Neurologista explica que a causa da enxaqueca não está no prato. A alimentação pode desencadear ou piorar as crises
Cerca de 30 milhões de pessoas sofrem de enxaqueca no Brasil (aproximadamente 15% da população total). Ao contrário do que muita gente pensa, a alimentação não é motivadora da doença; a enxaqueca tem causa hereditária. Porém, substâncias presentes em alguns alimentos podem desencadear ou piorar uma crise.
A neurologista Thaís Villa, especialista no diagnóstico e tratamento das dores de cabeça e da enxaqueca, lista 5 mitos e 5 verdades sobre a ligação entre os alimentos e a enxaqueca.
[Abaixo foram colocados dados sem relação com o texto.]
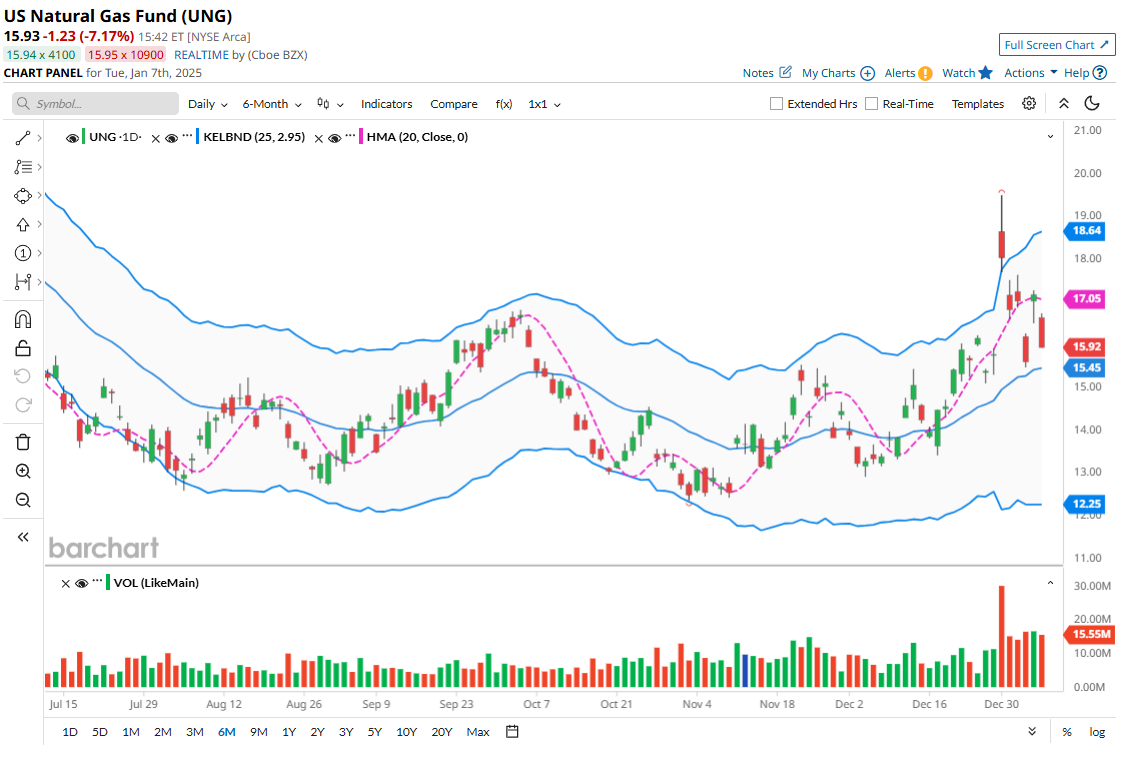1136x767 pixels.
Task: Open chart settings gear icon
Action: pos(1029,103)
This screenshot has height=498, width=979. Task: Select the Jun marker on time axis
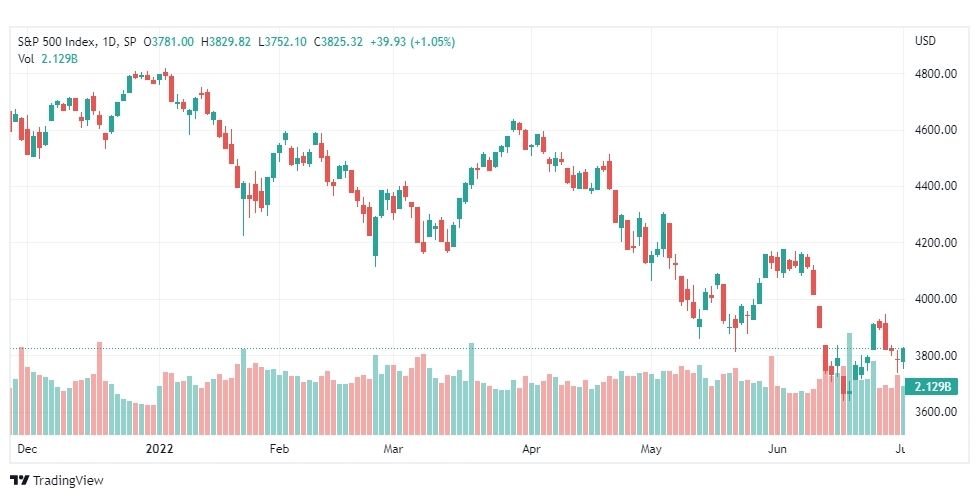tap(775, 450)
Confira:
É mito! A enxaqueca pode ser causada pela alimentação. Nenhum alimento causa enxaqueca, essa é uma doença crônica do cérebro de causa hereditária. A enxaqueca não tem cura, o tratamento correto vai ajudar a controlar os sintomas, que podem ser muitos e variados;
Verdade: alimentos estimulantes podem piorar uma crise de enxaqueca. Alguns alimentos contêm substâncias que são estimulantes para o cérebro e podem tanto ser um gatilho para as crises de enxaqueca como também podem cronificar a doença, aumentando a frequência de crises, a intensidade e a duração delas. Exemplos: café, cacau (chocolate), cupuaçu, fruto do guaraná e a erva mate. A cafeína presente nesses alimentos possui efeito estimulante e analgésico, mascarando os sintomas e cronificando a doença;
Verdade: alimentos termogênicos, como pimentas mais fortes, gengibre, canela, cúrcuma devem ser evitados porque também são estimulantes;
Mito: refrigerantes estão liberados! A cola e o guaraná são estimulantes e devem ser evitados;
Verdade: cuidado em restaurantes de comida japonesa. O problema está no consumo do molho shoyu que contém glutamato monossódico, um estimulante cerebral;
Verdade: temperos prontos (em pó), biscoitos e salgadinhos com sal são inimigos da enxaqueca, porque contém glutamato monossódico. É importante verificar a existência de mais esse estimulante do cérebro na tabela nutricional do alimento;
Verdade: a cafeína está na maioria dos analgésicos utilizados para dor de cabeça, sintoma mais conhecido da enxaqueca (mas não o único!). O uso excessivo desses medicamentos pode desencadear sérias consequências para o estômago e o intestino, além de cronificar a enxaqueca e provocar mais crises de dor de cabeça;
É mito queo glúten presente no trigo e na cevada – e também a lactose do leite – causa enxaqueca. Nenhum alimento causa a doença, que é hereditária. Algumas pessoas possuem outras predisposições ou mesmo intolerância a alguns alimentos e o corpo pode reagir de maneira exacerbada, mas não são gatilhos para a doença;
Mito: a pessoa com enxaqueca não deve comer doces. O açúcar não precisa ser retirado da dieta do paciente, não é causa de enxaqueca. O período que antecede a doença, chamado de pródromo, vem associado à compulsão por produtos açucarados que são fonte de energia para o cérebro, mas não têm estimulante suficiente para cronificar o cérebro excitado durante uma crise;
Mito: cortar alimentos estimulantes é a única coisa a ser feita. Faz parte do processo de um plano de tratamento identificar na dieta do paciente a ingestão desses alimentos estimulantes e retirá-los, mas não adianta fazer isso sozinho porque a enxaqueca não é uma doença de causa alimentar, os gatilhos alimentares não são os únicos. A Nutrição está dentro de um contexto de tratamento.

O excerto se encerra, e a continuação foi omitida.